By Lisa Rix, Dan Pipe & Daniel Pollard - 29 August 2019
The new IR35 rules come into force as of April 2020 which may shift the burden of ensuring compliance with IR35 from your independent contractors’ personal service companies to you as the end user. From that point onwards, if you do not operate IR35 correctly, you are at risk of having to pay out large tax and national insurance contribution bills for non-compliance, interest and penalties. There are options for end users to manage this new compliance burden, including accepting the risk; accepting that IR35 applies; changing practical arrangements; or converting contractors to employees. Our working assumption for most clients, especially those in the financial services sector, is that most contractors will become directly employed.
Read below for a high-level overview of the changes to the IR35 rules and our preliminary thoughts on what you could do about them.

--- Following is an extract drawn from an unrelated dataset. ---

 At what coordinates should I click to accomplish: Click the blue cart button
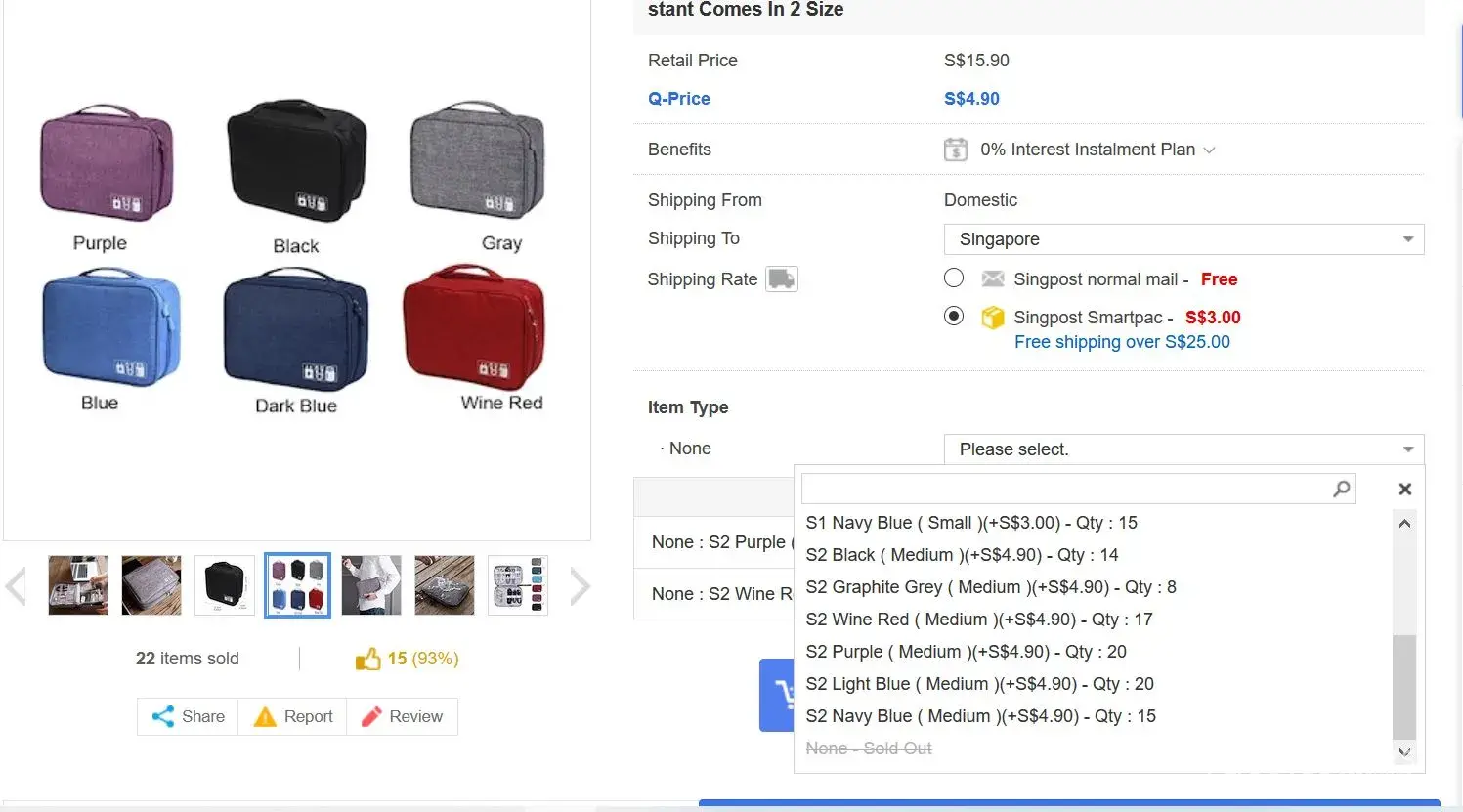778,695
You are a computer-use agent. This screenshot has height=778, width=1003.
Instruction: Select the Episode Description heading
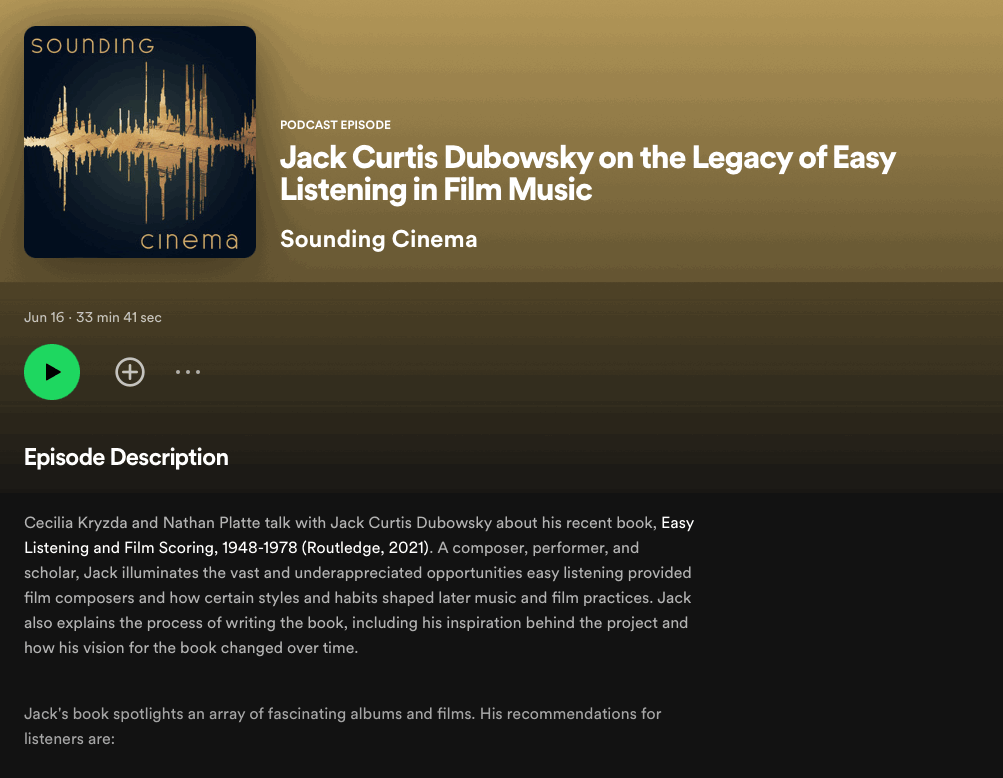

What are the current IR35 rules?
The IR35 tax rules intend to address a form of tax avoidance where individuals set up a “personal service company” (“PSC”) and provide services via that PSC to companies (the “end users”). This reduces the amount of employment income tax and National Insurance contributions (“NICs”) they have to pay on the payments they receive from the end user.
IR35 applies where:
(i) an individual worker is engaged by an end user through a qualifying intermediary, usually a PSC; and
(ii) if that PSC was removed from the picture, the relationship between the end user and the individual would be one of employment.
The part (ii) test requires the construction of a ‘hypothetical direct contract’ between the individual and the end user, synthesised from the terms of the contracts between (i) the end user and the PSC and (ii) the PSC and the individual. The test then looks at the usual indicators of “employment” status. The courts will look at what happens in practice, not just what the contracts say.
If IR35 applies the PSC is required to deduct income tax and NICs from the payments it receives from the end user. They are also required to pay employer NICs. Currently, most PSCs (operated by the individuals who benefit from not applying IR35) usually take the view that the IR35 rules do not apply to them. This means they are able to benefit from the more favourable tax arrangements.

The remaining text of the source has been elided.